Heating with electricity
Electric resistance heating converts almost 100% of its energy into heat. Ultimately though, the true efficiency and environmental impact of heating with electricity is determined by the source of its production.
Hydro towers © Creative Commons
From an ecological standpoint, determining whether or not electricity is an efficient means to heat a home should include the initial production as well. Regarding the burning of fossil fuels, the efficiency is only about 30%. There is also significant loss from transmission lines, so the overall energy efficiency of electric heat varies significantly by location and local source of production.
Types of Electric Resistance Heaters:
Forced-air electric furnace
While cheaper than an oil furnace, this is not a cheap or efficient way to heat with electricity. On top of the cost of the furnace and duct work (which can be quite expensive), operation requires not only generating heat, but energy is also required to distribute that heat throughout your home. Heat loss can occur through ducts in spaces that you don't intend to heat, further reducing overall efficiency.
Electric furnaces will also require regular maintenance, filter replacements and duct cleaning. These costs should also be considered. Expect a lifespan of between 15 and 20 years.
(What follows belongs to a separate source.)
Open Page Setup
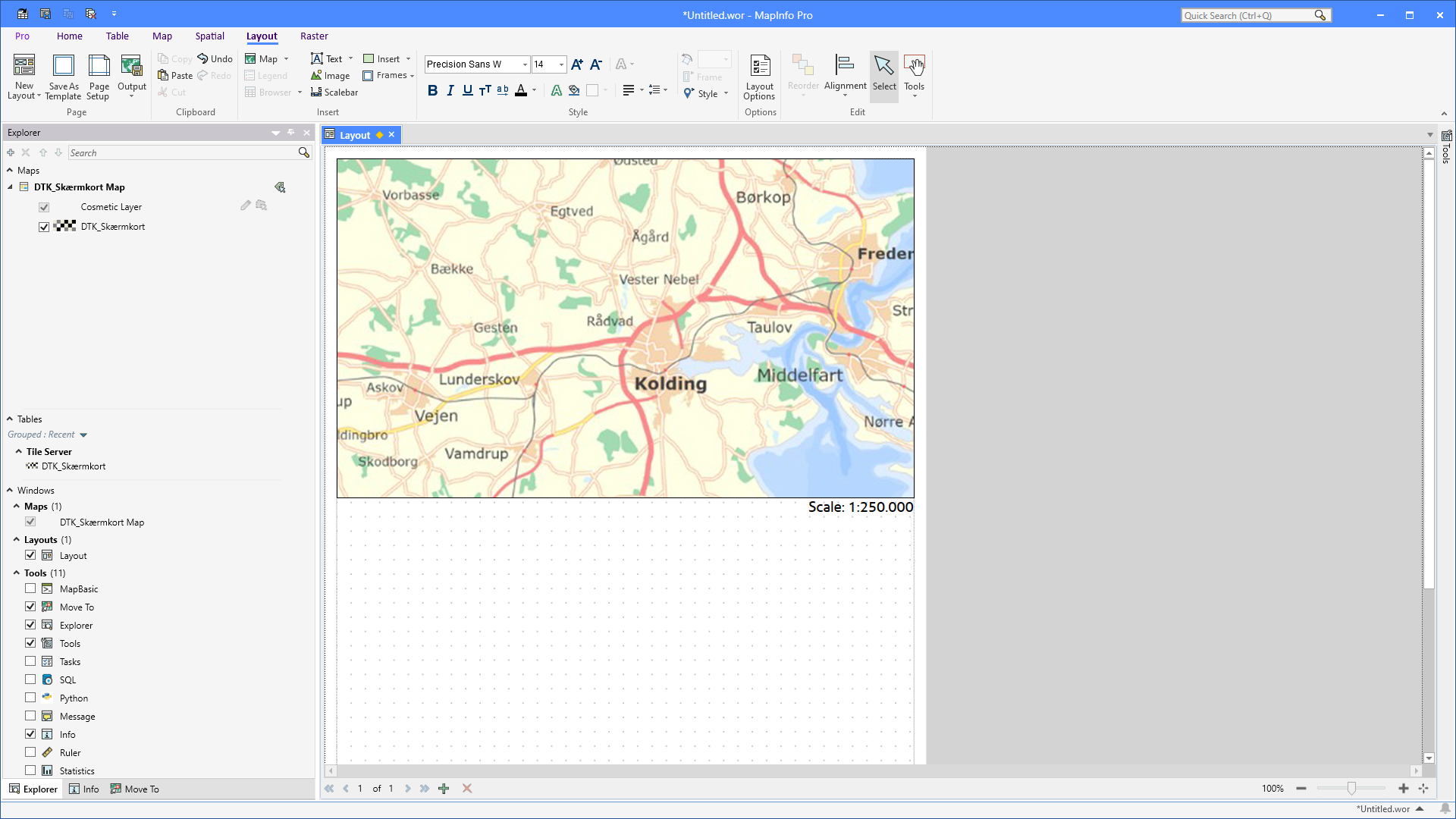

For the best performance from an electric furnace, appropriate sizing is important and bigger isn't always better. A furnace too large for a given space will finish its heating cycle faster, spending more time in its startup phase rather than its maximum efficiency operating level. And smaller furnaces are cheaper, so it's a win win situation.
Electric baseboard heaters
Electric baseboard heaters have elements that generate heat, which is then distributed through a convection process. Heated air rises through metal fins, while cold air is drawn in through the bottom.
Baseboard heaters can be controlled in a zone system, with thermostats in each room. This can help reduce overall consumption by enabling you to keep temperatures lower in infrequently used areas.
Optimum placement of baseboard heaters is underneath windows, as that is where you will have your greatest heat loss. It is also important that they be installed an inch above floor levels to allow for air intake through the bottom.
Electric radiant floors
Heating cables can be run under both tiles and engineered hardwood. This is not a cheap system to install, but it is efficient and very comfortable. Radiant in-floor heat can also be achieved through hydronic heating systems.